Revans strongly held that the key to improving performance lay not with 'experts' but with practitioners themselves. Hence he devised Action Learning as a process whereby the participant studies his own actions and experience in conjunction with others in small groups called action learning sets. (source: Wikipedia)

I have been part of an Action Learning Set which has just finished meeting due to a member moving away. (This is the third time in three sets I've been part of that  someone has moved away, prompting my own reflection on how long people stay in posts in the voluntary sector.) Looking back over notes from our set meetings, I was surprised to discover that we met only 9 times in just over 2 years (with a year long gap in the middle) and that our 5 set members were only all together for one full set meeting and the introductory session. This contrasted with sets I've been part of previously with 4 members in which we met more regularly and pretty much were all able to attend all sessions. Despite the flux in participation and gaps between sessions of my latest set, we've shared some deep learning, become very open with each other and gained hugely from the process.

A member of the set who works in the public sector feels that it has fundamentally changed the way she works and approaches things. Rather than things going round and round in her head, she starts to focus in on the issue and look at what she can do to change things, using action learning type questioning on herself.

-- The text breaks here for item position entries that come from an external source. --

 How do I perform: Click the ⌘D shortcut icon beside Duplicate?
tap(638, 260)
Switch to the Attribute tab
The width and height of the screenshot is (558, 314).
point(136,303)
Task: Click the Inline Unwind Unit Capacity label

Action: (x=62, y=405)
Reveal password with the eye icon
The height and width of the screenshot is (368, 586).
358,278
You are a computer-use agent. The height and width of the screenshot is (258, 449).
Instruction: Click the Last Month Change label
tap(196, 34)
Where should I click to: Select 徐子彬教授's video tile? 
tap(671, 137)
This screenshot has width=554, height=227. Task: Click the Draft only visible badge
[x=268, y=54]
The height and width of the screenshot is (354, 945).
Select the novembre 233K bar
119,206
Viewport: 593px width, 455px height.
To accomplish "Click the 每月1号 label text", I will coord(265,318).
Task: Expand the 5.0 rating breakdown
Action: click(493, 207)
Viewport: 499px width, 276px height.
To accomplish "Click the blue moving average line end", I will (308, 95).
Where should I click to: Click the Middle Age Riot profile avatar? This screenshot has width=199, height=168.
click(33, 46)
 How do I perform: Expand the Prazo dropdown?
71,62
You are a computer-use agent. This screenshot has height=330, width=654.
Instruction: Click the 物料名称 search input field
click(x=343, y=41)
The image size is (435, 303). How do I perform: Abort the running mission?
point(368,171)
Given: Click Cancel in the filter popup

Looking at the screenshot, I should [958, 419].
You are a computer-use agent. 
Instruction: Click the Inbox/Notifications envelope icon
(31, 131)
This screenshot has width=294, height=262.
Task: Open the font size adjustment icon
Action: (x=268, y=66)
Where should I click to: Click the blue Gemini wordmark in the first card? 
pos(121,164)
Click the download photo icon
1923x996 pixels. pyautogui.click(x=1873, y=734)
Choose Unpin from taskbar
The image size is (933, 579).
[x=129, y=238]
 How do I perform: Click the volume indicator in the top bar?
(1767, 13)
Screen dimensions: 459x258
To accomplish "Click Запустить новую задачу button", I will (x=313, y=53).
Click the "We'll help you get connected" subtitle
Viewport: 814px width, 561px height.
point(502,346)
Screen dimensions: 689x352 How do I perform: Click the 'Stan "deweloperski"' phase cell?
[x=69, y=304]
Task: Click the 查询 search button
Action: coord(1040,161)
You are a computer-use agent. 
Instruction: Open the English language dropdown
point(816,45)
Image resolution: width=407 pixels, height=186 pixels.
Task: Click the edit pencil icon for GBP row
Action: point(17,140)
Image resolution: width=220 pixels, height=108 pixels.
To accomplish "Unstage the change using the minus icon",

At the end of every set meeting we reflect on what we've learned, often focussing on what we've learned about ourselves, the set, and the world. It has been interesting to look back and read the reflections of four people who were new to the process and see that their reflections on the set swiftly shifted from worries about the way that they were supporting, along with fears about presenting and being questioned to expressions of comfort with the interactions, trust, going with the flow and the robustness of the process. It feels as though one thing which has really emerged from this particular set is how the use of the sorts of questions we use in action learning are so useful in our work. Here are a selection of reflections from set members:

"I didn't realise action learning questions are so much use in other contexts"
"it struck me thinking about how this approach could help with my team, it works beyond the set meetings - there arer wider-reaching consequences"
"It's amazing how you can bring any issue and it works"
"I don't know anywhere else that you can achieve so much in such a short space of time"
"The set is a powerful way of unpacking things that are complicated - you can sort out things, and leave with clear thinking and actions instead of the muddle you came in with"

I can hugely recommend action learning. If you can identify a set member with experience of action learning you can probably manage with a self-facilitated set. Then the only cost is time and perhaps the hire of an appropriate room. You will need a space which is comfortable and in which you won't be interrupted. We like to meet away from our own places of work. If you have access to some budget I would recommend identifying and working with an experienced facilitator (there are a number listed on this site), they can really help the set to work in creative ways. One thing to remember in relation to identifying set members is that no-one in the set should have line management responsibilities for any other set member. Other than this, it is fine for set members to all be from the same organisation, although I think there is a lot to be gained from being part of a set with people who work in different sectors, in different sorts of roles, and in different geographical areas.